There has been a lot of discussion this week of BT’s wholesale content connect product, so I thought it would be helpful to unpack the story and explore exactly what BT’s product is (and is not), and what the views are of those objecting.
Let’s start with BT’s side of the story. BT has a dedicated microsite, explaining the product as they see it.
Their ‘How’ animation explains that the product consists of local caches for video content, with delivery to the caches via links which guarantee end to end quality of service – this new infrastructure bypasses the internet, which doesn’t prioritise video packets. Although not stated by BT these caches and associated delivery network clearly have required BT to incur both incremental capital and operational costs.
BT explains their rationale in their ‘Why’ animation as the increasing growth of ‘over the top’ video, particularly to TV screens (as opposed to PC screens).
In terms of benefits, BT explain these for different groups as follows:
- for users a guaranteed broadcast quality viewing experience with no buffering;
- for content owners a better user experience, customer interactions and new advertising revenue; and
- for ISPs more cost-effective delivery of video and the opportunity to provide new digital media services.
What BT don’t explain in their published materials (although it is implicitly alluded to in the description of benefits for content owners and ISPs above) is the commercial model. For content owners in particular, it is unclear why they would want to either pay directly, or indirectly, for use of BT’s product. A key issue to watch is whether use of this wholesale product can be used to either increase ISP end-user revenues or content owner advertising / subscription revenues, and if either is true how the cake gets shared between the content owners, ISPs and BT.
Open Rights Group comments
By contrast (although not surprisingly given relative resources and also as a reaction) the Open Rights Group comments are quite brief, so worth quoting in full:
“We are talking about ISPs competing with the Internet for content delivery. Whether films, music or gaming services, the idea is that ISPs will deliver content better and more reliably than the Internet. That says a lot about the state of investment in our Internet.
The result could be a fundamental shift away from buying services from the Internet to bundled services from ISPs: which would reduce competition and take investment away from Internet companies. That would be bad for everyone.”

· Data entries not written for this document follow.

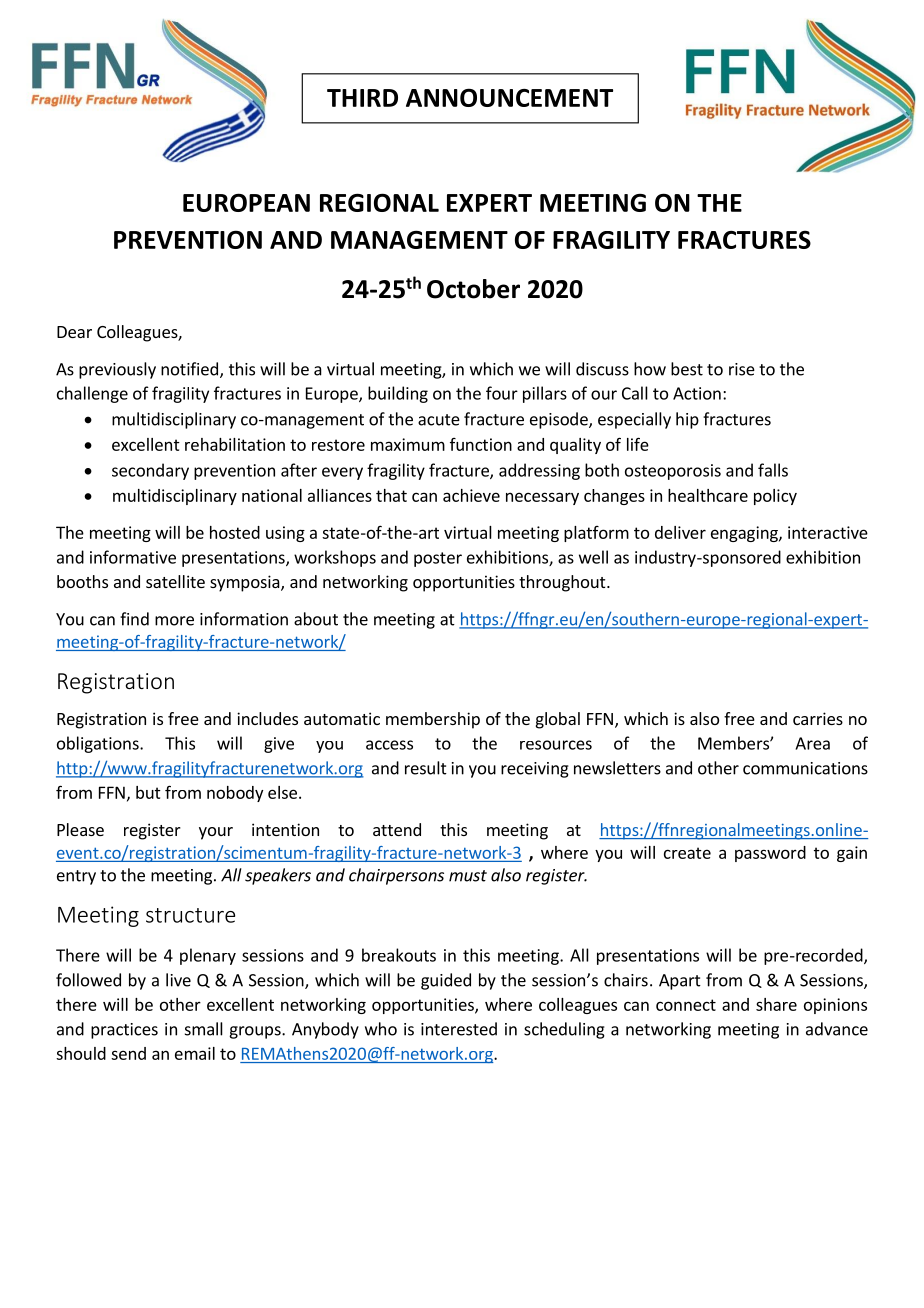 Image resolution: width=924 pixels, height=1308 pixels. I want to click on rise, so click(742, 369).
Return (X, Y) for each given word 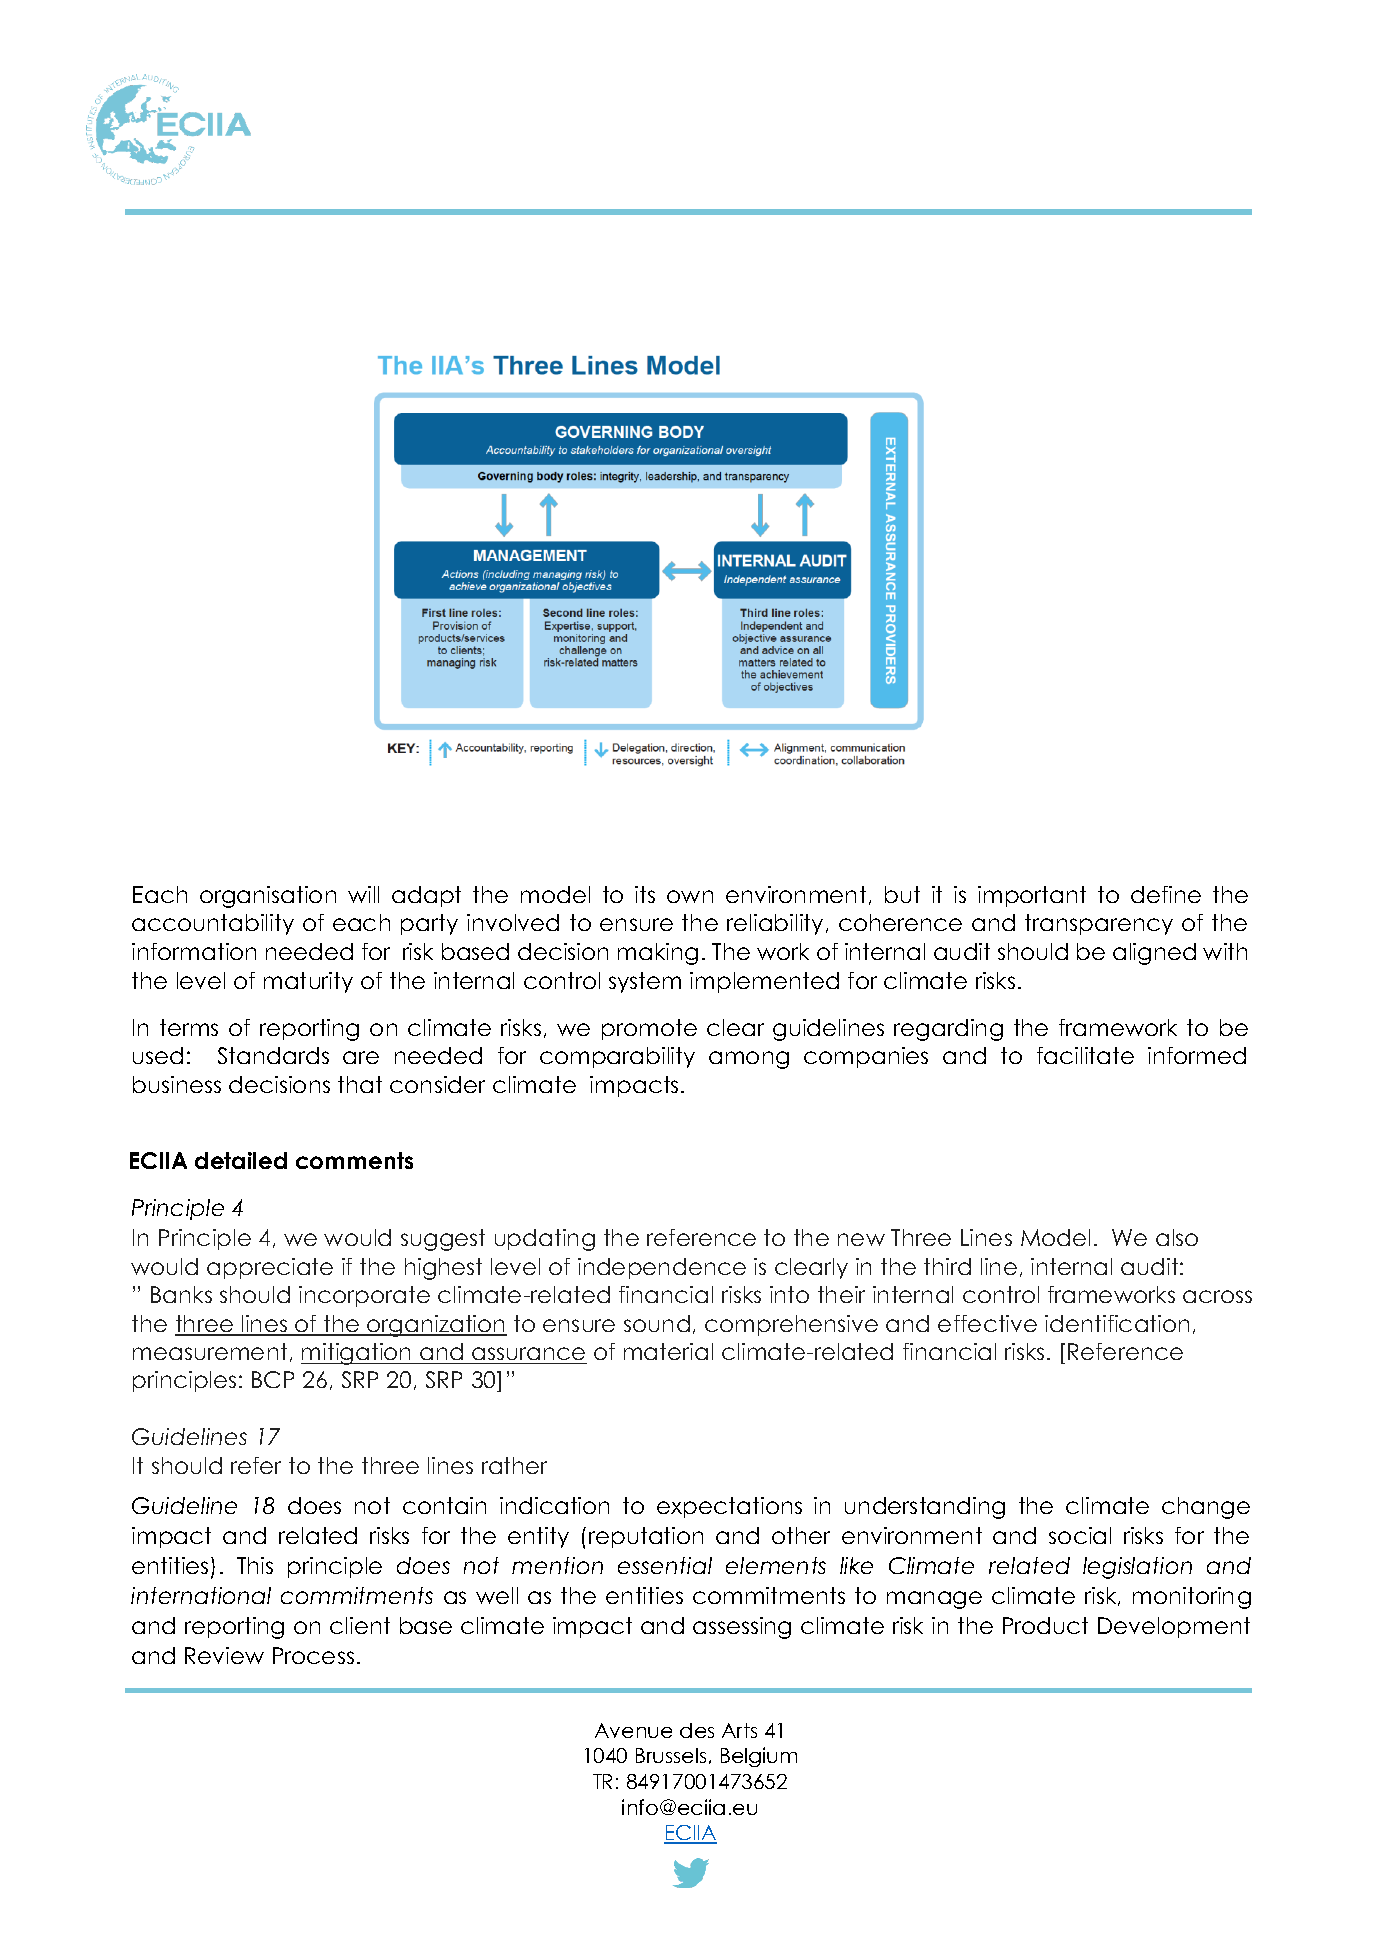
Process (313, 1655)
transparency (1099, 924)
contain (444, 1505)
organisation (268, 897)
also (1177, 1237)
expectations (729, 1507)
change (1206, 1508)
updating (545, 1240)
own (690, 896)
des (697, 1730)
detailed (241, 1160)
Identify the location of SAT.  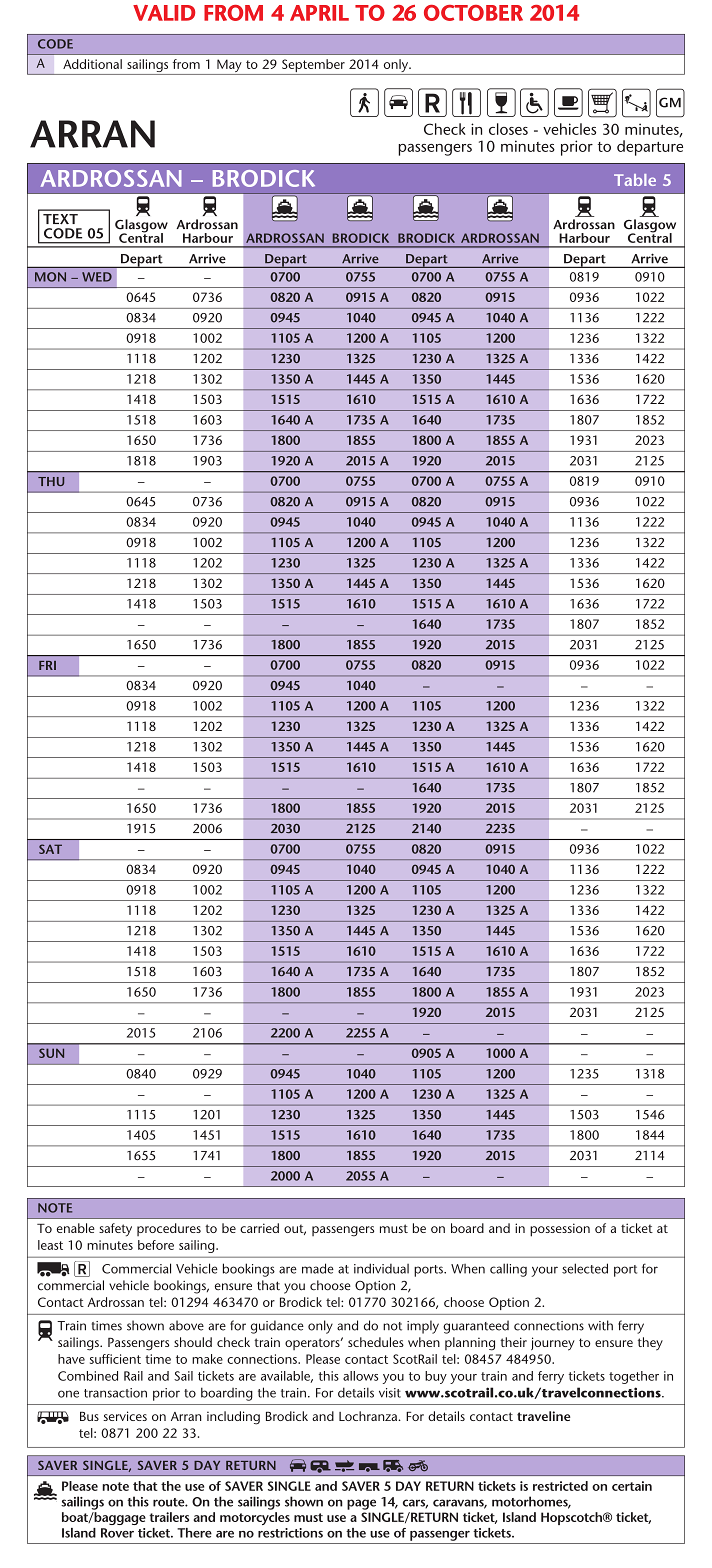
(50, 849).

Whilst they clearly don’t like BT’s proposal, it is not clear exactly what they are positively advocating. Is it that BT shouldn’t offer this product at all, which wouldn’t help to enable over the top video viewing, or that BT shouldn’t charge for this service / enable ISPs to cut content deals with content owners? The former seems like a bad consumer outcome and the latter a decision that would be in direct conflict with BT’s directors’ duty to act in the interests of their shareholders (i.e. only invest capital where a return is likely).
Their objection to ISPs bundling content with access is also worth unpicking. I can see how this might be objectionable where there is no choice of access provider (which I understand to be driving the net neutrality debate in the US), but where there is effective retail competition between ISPs, underpinned by effective wholesale regulation of BT (as is the case in the UK), it seems to me that bundling and resultant multi-dimensional product competition is a good outcome in terms of driving product innovation and delivering consumer choice.
End to net neutrality?
The first point to make is that BT’s product is not about ‘internet’ traffic management or prioritisation at all – it is a separate content delivery network sitting alongside the internet. Both ISPs and content owners are able to use the internet for content delivery.
If BT’s product is assessed against Ofcom’s current view of applicable net neutrality rules, provided that BT doesn’t degrade or block video traffic passing over the internet, then from the information available it wouldn’t appear to breach current rules.
Another related development is the proposed traffic light system for the BBC iPlayer, which will enable users to see how ISPs are managing video traffic – this type of user transparency could be turned against the ISPs by the content owners.
However, this debate will clearly run and run, so I will no doubt return to the issue in future posts. (With thanks to @mattjphillips for his input – mistakes are all my own).